Australia is the largest country producer outside Japan and Rob Cumine, who is a buyer for Australian retailer Coles and is a partner in a Welsh Wagyu herd highlighted some of the breeding work.
“Breeders were not buying into new bulls and there was a trend to go back to old sires.”
Issues for the association to consider
- Marbling score – there is no official system in the UK
- Maintaining breed integrity – DNA testing and database
- Labelling and definition
This led to a project to develop EBVs using real carcass data and incorporating genomics, in order to identify new high performing sires.
The project looked at more than 3,000 carcass records (15 different measures, including percentage marbling and pH), 2,100 camera images of carcasses with more detailed assessment of marbling and 2,147 genotypes.
Bulls were re-ranked and some of the older ones did not do as well while some newer ones rose up. The second stage will see further refinement over the next five years, he said.
The society also aims to promote British Wagyu beef. Mr Tucker sees a role for a chefs education programme to help promote the meat and increase sales.
Association has five directors, each of whom has made an interest-free loan to pump prime the WBA, working together with a company secretary. The Limousin society will run the bureau service (Breedplan), but the association will remain independent.
Mr Tucker said that by next spring, the aim is to have a strategic plan including how to manage registration.
In the meantime, he urged interested farmers to join and get involved to help shape the association, so they get the benefits. To join, there is a one off £200 charge plus an annual £100 fee.
Farmer wishing to join or get more information can visit the association website
Wagyu breed – facts and figures
- The breed originated in Japan and were used as draft animals. They were selected for their physical endurance which favoured animals with more marbling, which provided a readily available source of energy.
- It is a naturally horned breed with either a red or black coat colour.
- British Cattle Movement Service figures show there were 2,691 Wagyu-sired calves born in the UK in 2013.
- They are easy calving and are renowned for their docile nature.
- Bulls can be used to improve the eating quality of crosses.
Why use Wagyu?
UK Wagyu production ranges from pure-bred cattle destined for high end retailers and restaurants in London to Holstein crosses for more mainstream retailers.
Jonathan Shepherd manages 200ha of grass, 44ha of maize and 20ha of lucerne on a rented farm near Tibthorpe in East Yorkshire. He runs a 250-head suckler herd and also has a separate, small pedigree Wagyu herd.
“Wagyu adds value, producing a premium product, which is valuable given that we don’t receive any Single Farm Payment,” he said.

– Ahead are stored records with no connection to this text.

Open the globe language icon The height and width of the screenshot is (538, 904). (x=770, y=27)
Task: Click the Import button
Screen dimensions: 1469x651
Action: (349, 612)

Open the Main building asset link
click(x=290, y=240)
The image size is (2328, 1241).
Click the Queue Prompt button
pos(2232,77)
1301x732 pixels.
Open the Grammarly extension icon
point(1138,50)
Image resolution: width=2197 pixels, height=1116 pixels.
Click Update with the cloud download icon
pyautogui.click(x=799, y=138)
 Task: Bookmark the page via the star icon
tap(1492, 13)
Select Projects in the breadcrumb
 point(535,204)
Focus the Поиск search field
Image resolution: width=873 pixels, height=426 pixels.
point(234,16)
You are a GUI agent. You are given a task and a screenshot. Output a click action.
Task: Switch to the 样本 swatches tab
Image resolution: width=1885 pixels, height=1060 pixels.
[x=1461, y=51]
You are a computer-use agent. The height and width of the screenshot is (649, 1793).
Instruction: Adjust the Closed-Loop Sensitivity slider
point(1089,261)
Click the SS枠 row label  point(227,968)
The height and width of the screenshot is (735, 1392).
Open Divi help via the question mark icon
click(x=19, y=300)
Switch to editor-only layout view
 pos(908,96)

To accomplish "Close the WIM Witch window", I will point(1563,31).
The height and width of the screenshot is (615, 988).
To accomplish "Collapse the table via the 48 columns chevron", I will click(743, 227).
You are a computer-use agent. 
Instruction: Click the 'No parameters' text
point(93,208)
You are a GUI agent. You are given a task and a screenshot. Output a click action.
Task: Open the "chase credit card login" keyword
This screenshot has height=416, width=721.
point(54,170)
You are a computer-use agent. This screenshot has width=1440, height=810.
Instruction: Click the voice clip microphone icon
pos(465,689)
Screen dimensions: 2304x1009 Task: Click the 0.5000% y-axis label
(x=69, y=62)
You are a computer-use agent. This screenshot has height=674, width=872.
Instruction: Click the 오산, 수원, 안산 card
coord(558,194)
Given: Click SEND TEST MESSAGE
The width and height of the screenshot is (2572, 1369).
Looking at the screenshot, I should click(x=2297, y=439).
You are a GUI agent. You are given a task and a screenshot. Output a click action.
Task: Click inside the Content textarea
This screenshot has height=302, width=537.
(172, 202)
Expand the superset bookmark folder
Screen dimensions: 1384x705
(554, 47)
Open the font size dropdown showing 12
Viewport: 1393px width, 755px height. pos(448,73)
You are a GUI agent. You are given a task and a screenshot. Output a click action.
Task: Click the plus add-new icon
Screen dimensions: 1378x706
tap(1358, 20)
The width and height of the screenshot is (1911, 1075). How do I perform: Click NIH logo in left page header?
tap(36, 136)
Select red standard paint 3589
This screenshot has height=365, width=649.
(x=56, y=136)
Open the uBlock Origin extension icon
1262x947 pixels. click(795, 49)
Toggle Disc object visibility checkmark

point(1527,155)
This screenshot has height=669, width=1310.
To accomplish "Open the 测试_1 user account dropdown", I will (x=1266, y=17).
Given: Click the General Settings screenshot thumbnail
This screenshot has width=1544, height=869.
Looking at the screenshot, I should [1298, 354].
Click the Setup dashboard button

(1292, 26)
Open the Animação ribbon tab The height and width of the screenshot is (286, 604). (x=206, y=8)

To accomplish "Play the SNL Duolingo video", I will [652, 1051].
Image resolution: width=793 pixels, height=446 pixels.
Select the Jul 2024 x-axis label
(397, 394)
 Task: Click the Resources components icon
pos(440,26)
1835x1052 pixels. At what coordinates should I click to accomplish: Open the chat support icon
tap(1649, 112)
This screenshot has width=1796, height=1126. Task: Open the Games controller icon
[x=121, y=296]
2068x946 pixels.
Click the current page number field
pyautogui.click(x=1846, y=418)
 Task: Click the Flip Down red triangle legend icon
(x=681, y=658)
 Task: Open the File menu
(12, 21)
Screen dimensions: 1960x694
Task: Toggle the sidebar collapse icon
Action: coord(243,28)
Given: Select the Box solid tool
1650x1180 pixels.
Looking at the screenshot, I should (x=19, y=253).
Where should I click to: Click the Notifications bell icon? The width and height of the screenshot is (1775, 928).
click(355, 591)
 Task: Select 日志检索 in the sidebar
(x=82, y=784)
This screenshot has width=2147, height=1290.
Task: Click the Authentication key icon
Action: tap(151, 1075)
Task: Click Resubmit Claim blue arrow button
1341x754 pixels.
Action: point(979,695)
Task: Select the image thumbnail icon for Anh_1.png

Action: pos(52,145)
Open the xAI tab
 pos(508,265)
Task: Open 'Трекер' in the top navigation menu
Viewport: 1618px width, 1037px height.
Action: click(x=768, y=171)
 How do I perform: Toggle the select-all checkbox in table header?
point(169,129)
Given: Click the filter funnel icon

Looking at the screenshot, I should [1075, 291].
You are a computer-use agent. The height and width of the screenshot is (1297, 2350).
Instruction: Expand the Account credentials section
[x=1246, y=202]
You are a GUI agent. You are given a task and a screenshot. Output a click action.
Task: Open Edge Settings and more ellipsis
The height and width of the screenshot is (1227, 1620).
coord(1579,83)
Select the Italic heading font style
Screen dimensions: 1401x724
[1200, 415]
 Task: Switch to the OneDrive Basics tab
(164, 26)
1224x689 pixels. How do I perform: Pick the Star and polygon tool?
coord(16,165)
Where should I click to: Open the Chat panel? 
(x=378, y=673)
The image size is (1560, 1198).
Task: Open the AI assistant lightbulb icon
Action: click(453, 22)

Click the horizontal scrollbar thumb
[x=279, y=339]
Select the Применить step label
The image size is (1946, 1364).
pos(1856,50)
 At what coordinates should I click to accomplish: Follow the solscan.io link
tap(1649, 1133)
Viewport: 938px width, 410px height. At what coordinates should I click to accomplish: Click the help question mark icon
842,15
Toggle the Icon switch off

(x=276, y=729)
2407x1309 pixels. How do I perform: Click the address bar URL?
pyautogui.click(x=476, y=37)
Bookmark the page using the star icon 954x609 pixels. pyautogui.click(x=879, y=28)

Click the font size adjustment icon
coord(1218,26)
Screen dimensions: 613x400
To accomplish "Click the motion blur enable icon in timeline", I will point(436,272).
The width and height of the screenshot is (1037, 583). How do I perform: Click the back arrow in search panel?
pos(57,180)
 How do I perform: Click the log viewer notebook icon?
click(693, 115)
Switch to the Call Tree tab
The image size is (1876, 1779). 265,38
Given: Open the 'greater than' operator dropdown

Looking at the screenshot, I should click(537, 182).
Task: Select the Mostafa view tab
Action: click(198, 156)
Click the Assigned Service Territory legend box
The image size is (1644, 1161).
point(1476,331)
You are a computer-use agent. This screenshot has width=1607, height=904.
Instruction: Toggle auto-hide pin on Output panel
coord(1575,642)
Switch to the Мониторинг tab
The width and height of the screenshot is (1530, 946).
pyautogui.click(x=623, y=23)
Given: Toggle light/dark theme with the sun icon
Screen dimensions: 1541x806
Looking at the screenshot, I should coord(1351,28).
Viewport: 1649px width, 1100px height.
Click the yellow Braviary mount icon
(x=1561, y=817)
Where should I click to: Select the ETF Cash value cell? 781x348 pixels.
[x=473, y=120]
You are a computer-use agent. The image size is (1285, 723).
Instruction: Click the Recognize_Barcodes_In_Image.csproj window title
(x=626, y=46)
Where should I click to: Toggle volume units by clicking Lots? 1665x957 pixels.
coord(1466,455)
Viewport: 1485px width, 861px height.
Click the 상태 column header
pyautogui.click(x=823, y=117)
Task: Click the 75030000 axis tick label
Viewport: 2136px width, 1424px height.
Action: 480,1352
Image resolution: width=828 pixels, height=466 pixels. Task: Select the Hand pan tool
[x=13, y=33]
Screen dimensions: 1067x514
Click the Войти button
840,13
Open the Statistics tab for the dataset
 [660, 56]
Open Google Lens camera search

He has developed a system in partnership with four dairy farms, using semen on dairy cows producing Wagyu crossbreds.
Dairy farms benefit from using high fertility semen/bulls and their short gestation period of 270 days. “Whether it is a high yielding herd or a New Zealand style system, they have all seen a 5% benefit in conception rates.”
He sees three different approaches to finishing Wagyu cattle, but opted for the middle approach finishing on lucerne and maize silage, as he is not targeting high end London restaurants and retailers, which command the highest premiums.
Three different systems for finishing Wagyu cattle
|Suitable for||System||Duration (months)||Liveweight (kg)||Marbling score|
Calves arrive at two weeks old and are fed milk powder and weaned two weeks later than conventional calves. From weaning to six months, they receive a 16% protein blend.
They then go on a forage-based diet for 12 months to build up the frame, before being finished. He is currently producing 25 a week to supply retailers.
At the other end is Martine Chapman of Highland Wagyu (and director of the association), who has the largest Wagyu herd in the UK, running to about 500 head near Dunblane. This includes fullblood Wagyu, F1s, F2s and also surrogates.
“We have just started slaughtering the first of our Wagyu F1’s which is 50% Wagyu and 50% Aberdeen Angus, or as I fondly like to call them, ‘Wangus’. These we slaughter once they reach 27 months and so far they have been what we would call a marbling score of 7.”
She is targeting premium London markets, slaughtering fullblood Wagyu once they reach three years and they have been achieving a marbling score of 9.
“Chefs want British Wagyu and there is insufficient to meet demand. They instead have to use Australian Wagyu.”